§ WHAT TO PRODUCE
Turn every line of the listing below into a numbered list, leaving out the blank lines.

§ INPUT FOR THIS TASK
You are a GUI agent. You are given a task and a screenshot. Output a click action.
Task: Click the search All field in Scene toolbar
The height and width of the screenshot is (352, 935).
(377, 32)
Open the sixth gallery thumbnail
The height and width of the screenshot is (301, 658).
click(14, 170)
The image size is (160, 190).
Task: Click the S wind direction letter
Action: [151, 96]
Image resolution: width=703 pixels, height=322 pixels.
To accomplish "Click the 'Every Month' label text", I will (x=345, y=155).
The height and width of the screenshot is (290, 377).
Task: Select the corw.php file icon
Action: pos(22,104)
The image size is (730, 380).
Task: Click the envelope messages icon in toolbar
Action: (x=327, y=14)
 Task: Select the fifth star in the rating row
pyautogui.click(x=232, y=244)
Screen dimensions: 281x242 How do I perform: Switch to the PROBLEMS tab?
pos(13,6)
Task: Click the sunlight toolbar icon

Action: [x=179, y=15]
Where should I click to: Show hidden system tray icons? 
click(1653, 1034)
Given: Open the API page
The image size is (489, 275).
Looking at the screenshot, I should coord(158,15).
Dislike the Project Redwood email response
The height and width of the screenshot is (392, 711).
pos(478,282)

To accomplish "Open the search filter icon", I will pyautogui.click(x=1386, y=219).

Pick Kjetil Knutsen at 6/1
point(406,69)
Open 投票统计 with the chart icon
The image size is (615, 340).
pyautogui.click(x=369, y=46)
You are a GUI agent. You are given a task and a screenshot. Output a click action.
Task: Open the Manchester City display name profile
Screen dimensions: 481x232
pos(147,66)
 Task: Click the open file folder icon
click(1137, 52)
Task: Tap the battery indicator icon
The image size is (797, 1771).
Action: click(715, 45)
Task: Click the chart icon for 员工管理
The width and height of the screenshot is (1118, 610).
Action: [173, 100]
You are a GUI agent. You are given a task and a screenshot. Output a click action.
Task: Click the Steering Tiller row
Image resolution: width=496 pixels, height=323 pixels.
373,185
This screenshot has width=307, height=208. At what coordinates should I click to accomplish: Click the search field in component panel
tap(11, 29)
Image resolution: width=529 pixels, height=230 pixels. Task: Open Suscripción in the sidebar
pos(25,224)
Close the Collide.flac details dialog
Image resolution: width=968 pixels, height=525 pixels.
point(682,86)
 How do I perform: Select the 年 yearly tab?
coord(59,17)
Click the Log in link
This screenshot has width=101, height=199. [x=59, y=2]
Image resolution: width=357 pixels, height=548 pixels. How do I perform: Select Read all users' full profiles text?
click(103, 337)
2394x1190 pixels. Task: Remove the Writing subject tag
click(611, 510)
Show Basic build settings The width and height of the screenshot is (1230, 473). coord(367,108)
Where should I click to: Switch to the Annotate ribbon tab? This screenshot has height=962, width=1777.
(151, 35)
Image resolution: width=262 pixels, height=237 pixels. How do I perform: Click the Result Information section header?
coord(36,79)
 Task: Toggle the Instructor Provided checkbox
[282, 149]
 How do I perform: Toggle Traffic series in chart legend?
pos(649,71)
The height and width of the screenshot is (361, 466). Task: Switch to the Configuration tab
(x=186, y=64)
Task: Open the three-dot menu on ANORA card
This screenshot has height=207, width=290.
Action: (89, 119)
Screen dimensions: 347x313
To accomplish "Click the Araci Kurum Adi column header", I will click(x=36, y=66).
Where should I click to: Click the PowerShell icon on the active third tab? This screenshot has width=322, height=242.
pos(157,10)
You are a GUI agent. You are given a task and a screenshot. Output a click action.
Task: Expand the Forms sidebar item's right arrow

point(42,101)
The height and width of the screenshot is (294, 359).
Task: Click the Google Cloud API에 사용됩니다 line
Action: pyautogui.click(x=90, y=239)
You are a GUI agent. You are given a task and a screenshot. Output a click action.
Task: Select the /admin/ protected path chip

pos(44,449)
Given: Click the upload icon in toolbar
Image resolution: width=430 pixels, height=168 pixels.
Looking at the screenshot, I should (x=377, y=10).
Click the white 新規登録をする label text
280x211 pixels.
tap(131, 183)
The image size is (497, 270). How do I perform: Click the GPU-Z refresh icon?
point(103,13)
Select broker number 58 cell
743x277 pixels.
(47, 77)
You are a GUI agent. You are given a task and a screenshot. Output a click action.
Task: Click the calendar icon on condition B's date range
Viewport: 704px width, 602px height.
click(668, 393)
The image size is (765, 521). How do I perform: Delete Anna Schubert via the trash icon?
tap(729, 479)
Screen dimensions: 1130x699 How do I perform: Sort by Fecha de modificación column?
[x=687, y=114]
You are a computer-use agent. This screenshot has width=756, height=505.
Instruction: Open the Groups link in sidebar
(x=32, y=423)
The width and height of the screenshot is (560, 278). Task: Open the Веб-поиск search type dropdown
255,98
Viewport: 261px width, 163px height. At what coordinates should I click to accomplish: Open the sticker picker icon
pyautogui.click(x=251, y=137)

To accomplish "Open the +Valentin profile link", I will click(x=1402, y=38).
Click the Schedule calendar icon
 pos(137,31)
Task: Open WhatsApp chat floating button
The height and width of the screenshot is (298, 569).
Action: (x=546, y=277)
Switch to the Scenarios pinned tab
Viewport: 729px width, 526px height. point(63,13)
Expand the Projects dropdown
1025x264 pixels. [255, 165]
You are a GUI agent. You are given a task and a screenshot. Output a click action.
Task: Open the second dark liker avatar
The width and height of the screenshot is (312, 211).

§ EXERCISE OUTPUT
1. You are a GUI agent. You are given a task and a screenshot. Output a click action.
2. Task: Click the search All field in Scene toolbar
3. The height and width of the screenshot is (352, 935).
4. (377, 32)
5. Open the sixth gallery thumbnail
6. The height and width of the screenshot is (301, 658).
7. click(14, 170)
8. The image size is (160, 190).
9. Task: Click the S wind direction letter
10. Action: [151, 96]
11. Image resolution: width=703 pixels, height=322 pixels.
12. To accomplish "Click the 'Every Month' label text", I will (x=345, y=155).
13. The height and width of the screenshot is (290, 377).
14. Task: Select the corw.php file icon
15. Action: pos(22,104)
16. The image size is (730, 380).
17. Task: Click the envelope messages icon in toolbar
18. Action: (x=327, y=14)
19.  Task: Select the fifth star in the rating row
20. pyautogui.click(x=232, y=244)
21. Screen dimensions: 281x242 How do I perform: Switch to the PROBLEMS tab?
22. pos(13,6)
23. Task: Click the sunlight toolbar icon
24. Action: [x=179, y=15]
25. Where should I click to: Show hidden system tray icons? 
26. click(1653, 1034)
27. Given: Open the API page
28. The image size is (489, 275).
29. Looking at the screenshot, I should coord(158,15).
30. Dislike the Project Redwood email response
31. The height and width of the screenshot is (392, 711).
32. pos(478,282)
33. To accomplish "Open the search filter icon", I will pyautogui.click(x=1386, y=219).
34. Pick Kjetil Knutsen at 6/1
35. point(406,69)
36. Open 投票统计 with the chart icon
37. The image size is (615, 340).
38. pyautogui.click(x=369, y=46)
39. You are a GUI agent. You are given a task and a screenshot. Output a click action.
40. Task: Open the Manchester City display name profile
41. Screen dimensions: 481x232
42. pos(147,66)
43.  Task: Click the open file folder icon
44. click(1137, 52)
45. Task: Tap the battery indicator icon
46. The image size is (797, 1771).
47. Action: click(715, 45)
48. Task: Click the chart icon for 员工管理
49. The width and height of the screenshot is (1118, 610).
50. Action: [173, 100]
51. You are a GUI agent. You are given a task and a screenshot. Output a click action.
52. Task: Click the Steering Tiller row
53. Image resolution: width=496 pixels, height=323 pixels.
54. 373,185
55. This screenshot has width=307, height=208. At what coordinates should I click to accomplish: Click the search field in component panel
56. tap(11, 29)
57. Image resolution: width=529 pixels, height=230 pixels. Task: Open Suscripción in the sidebar
58. pos(25,224)
59. Close the Collide.flac details dialog
60. Image resolution: width=968 pixels, height=525 pixels.
61. point(682,86)
62.  How do I perform: Select the 年 yearly tab?
63. coord(59,17)
64. Click the Log in link
65. This screenshot has width=101, height=199. [x=59, y=2]
66. Image resolution: width=357 pixels, height=548 pixels. How do I perform: Select Read all users' full profiles text?
67. click(103, 337)
68. 2394x1190 pixels. Task: Remove the Writing subject tag
69. click(611, 510)
70. Show Basic build settings The width and height of the screenshot is (1230, 473). coord(367,108)
71. Where should I click to: Switch to the Annotate ribbon tab? This screenshot has height=962, width=1777.
72. (151, 35)
73. Image resolution: width=262 pixels, height=237 pixels. How do I perform: Click the Result Information section header?
74. coord(36,79)
75.  Task: Toggle the Instructor Provided checkbox
76. [282, 149]
77.  How do I perform: Toggle Traffic series in chart legend?
78. pos(649,71)
79. The height and width of the screenshot is (361, 466). Task: Switch to the Configuration tab
80. (x=186, y=64)
81. Task: Open the three-dot menu on ANORA card
82. This screenshot has height=207, width=290.
83. Action: (89, 119)
84. Screen dimensions: 347x313
85. To accomplish "Click the Araci Kurum Adi column header", I will click(x=36, y=66).
86. Where should I click to: Click the PowerShell icon on the active third tab? This screenshot has width=322, height=242.
87. pos(157,10)
88. You are a GUI agent. You are given a task and a screenshot. Output a click action.
89. Task: Expand the Forms sidebar item's right arrow
90. point(42,101)
91. The height and width of the screenshot is (294, 359).
92. Task: Click the Google Cloud API에 사용됩니다 line
93. Action: pyautogui.click(x=90, y=239)
94. You are a GUI agent. You are given a task and a screenshot. Output a click action.
95. Task: Select the /admin/ protected path chip
96. pos(44,449)
97. Given: Click the upload icon in toolbar
98. Image resolution: width=430 pixels, height=168 pixels.
99. Looking at the screenshot, I should (x=377, y=10).
100. Click the white 新規登録をする label text
101. 280x211 pixels.
102. tap(131, 183)
103. The image size is (497, 270). How do I perform: Click the GPU-Z refresh icon?
104. point(103,13)
105. Select broker number 58 cell
106. 743x277 pixels.
107. (47, 77)
108. You are a GUI agent. You are given a task and a screenshot. Output a click action.
109. Task: Click the calendar icon on condition B's date range
110. Viewport: 704px width, 602px height.
111. click(668, 393)
112. The image size is (765, 521). How do I perform: Delete Anna Schubert via the trash icon?
113. tap(729, 479)
114. Screen dimensions: 1130x699 How do I perform: Sort by Fecha de modificación column?
115. [x=687, y=114]
116. You are a computer-use agent. This screenshot has width=756, height=505.
117. Instruction: Open the Groups link in sidebar
118. (x=32, y=423)
119. The width and height of the screenshot is (560, 278). Task: Open the Веб-поиск search type dropdown
120. 255,98
121. Viewport: 261px width, 163px height. At what coordinates should I click to accomplish: Open the sticker picker icon
122. pyautogui.click(x=251, y=137)
123. To accomplish "Open the +Valentin profile link", I will click(x=1402, y=38).
124. Click the Schedule calendar icon
125.  pos(137,31)
126. Task: Open WhatsApp chat floating button
127. The height and width of the screenshot is (298, 569).
128. Action: (x=546, y=277)
129. Switch to the Scenarios pinned tab
130. Viewport: 729px width, 526px height. point(63,13)
131. Expand the Projects dropdown
132. 1025x264 pixels. [255, 165]
133. You are a GUI agent. You are given a task and a screenshot. Output a click action.
134. Task: Open the second dark liker avatar
135. The width and height of the screenshot is (312, 211).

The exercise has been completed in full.